- Sponsored by: Sylvania Electric Products
- Date: January 22, 1959
- Location: New York City
- Country: United States

= 1958 Sylvania Television Awards =

The 1958 Sylvania Television Awards were presented on January 22, 1959, at the Plaza Hotel in New York City. The Sylvania Awards were established by Sylvania Electric Products.

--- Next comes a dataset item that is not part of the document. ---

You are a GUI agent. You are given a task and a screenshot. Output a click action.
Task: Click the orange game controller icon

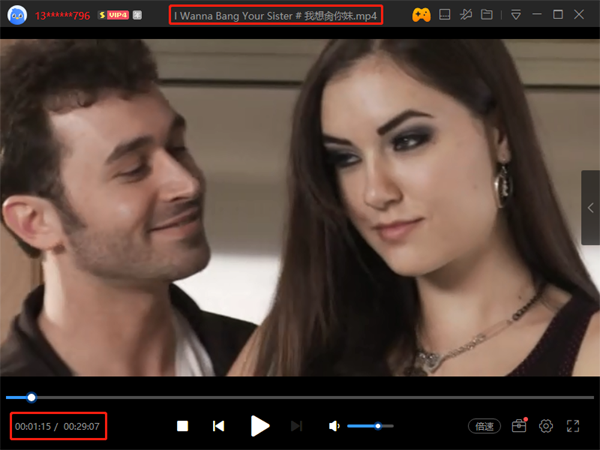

The 31-member panel that decided the winners was chaired by Deems Taylor and also included Marvin Barrett, television editor of Newsweek; Kenneth Bartlett of Syracuse University; pitcher Bob Feller; Judge Samuel S. Leibowitz; actor and playwright Elliott Nugent; actress and author Cornelius Oits Skinner; and lawyer and writer Telford Taylor.

==Nominees==
The programs nominated for "Outstanding Telecast" included The Plot to Kill Stalin; the Moiseyev Dancers on The Ed Sullivan Show; An Evening with Fred Astaire; Little Moon of Alban; All the King's Men on Kraft Television Theatre; The Bridge of San Luis Rey on DuPont Show of the Month; and the episode "African Adventure" from Lowell Thomas's High Adventure.

The nominees for outstanding actor included Paul Muni in The Last Clear Chance; Melvyn Douglas in The Plot to Kill Stalin; Neville Brand in All the King's Men; and Fredric March in The Winslow Boy.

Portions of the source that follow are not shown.